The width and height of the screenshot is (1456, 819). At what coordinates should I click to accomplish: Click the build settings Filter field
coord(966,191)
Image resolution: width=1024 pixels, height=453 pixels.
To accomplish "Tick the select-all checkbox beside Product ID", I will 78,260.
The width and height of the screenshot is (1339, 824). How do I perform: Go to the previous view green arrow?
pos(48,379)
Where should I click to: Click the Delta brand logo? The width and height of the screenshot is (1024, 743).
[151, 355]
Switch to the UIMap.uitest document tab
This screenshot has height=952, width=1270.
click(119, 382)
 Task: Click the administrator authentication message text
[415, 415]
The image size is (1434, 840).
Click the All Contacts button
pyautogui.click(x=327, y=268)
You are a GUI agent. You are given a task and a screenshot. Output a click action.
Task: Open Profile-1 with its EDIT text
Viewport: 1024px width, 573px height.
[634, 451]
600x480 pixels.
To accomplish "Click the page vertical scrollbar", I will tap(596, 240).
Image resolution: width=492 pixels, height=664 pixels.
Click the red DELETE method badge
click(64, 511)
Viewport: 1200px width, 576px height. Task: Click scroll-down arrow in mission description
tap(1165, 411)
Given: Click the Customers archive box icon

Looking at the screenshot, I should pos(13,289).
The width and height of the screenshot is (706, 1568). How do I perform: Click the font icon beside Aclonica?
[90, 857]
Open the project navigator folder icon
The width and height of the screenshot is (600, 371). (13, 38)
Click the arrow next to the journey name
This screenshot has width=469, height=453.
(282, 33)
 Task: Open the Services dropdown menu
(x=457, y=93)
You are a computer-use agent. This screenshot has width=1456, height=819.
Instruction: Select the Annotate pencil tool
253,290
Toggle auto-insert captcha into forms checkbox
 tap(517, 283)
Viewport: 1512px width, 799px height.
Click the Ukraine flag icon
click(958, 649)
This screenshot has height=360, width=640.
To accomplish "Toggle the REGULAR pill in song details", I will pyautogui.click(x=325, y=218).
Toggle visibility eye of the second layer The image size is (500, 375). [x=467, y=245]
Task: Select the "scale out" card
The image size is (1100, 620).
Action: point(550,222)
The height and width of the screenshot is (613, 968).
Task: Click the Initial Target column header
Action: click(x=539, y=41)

== == ==

• **Task description**
Format the material from the beginning up to and including the line with "pos(48,379)" as a two-column CSV with the headers instruction and response. Put each text and its answer in one row, each in a quoted field with line breaks turned into spaces.

• **Response for this exercise**
instruction,response
"The width and height of the screenshot is (1456, 819). At what coordinates should I click to accomplish: Click the build settings Filter field","coord(966,191)"
"Image resolution: width=1024 pixels, height=453 pixels. To accomplish ""Tick the select-all checkbox beside Product ID"",","I will 78,260."
"The width and height of the screenshot is (1339, 824). How do I perform: Go to the previous view green arrow?","pos(48,379)"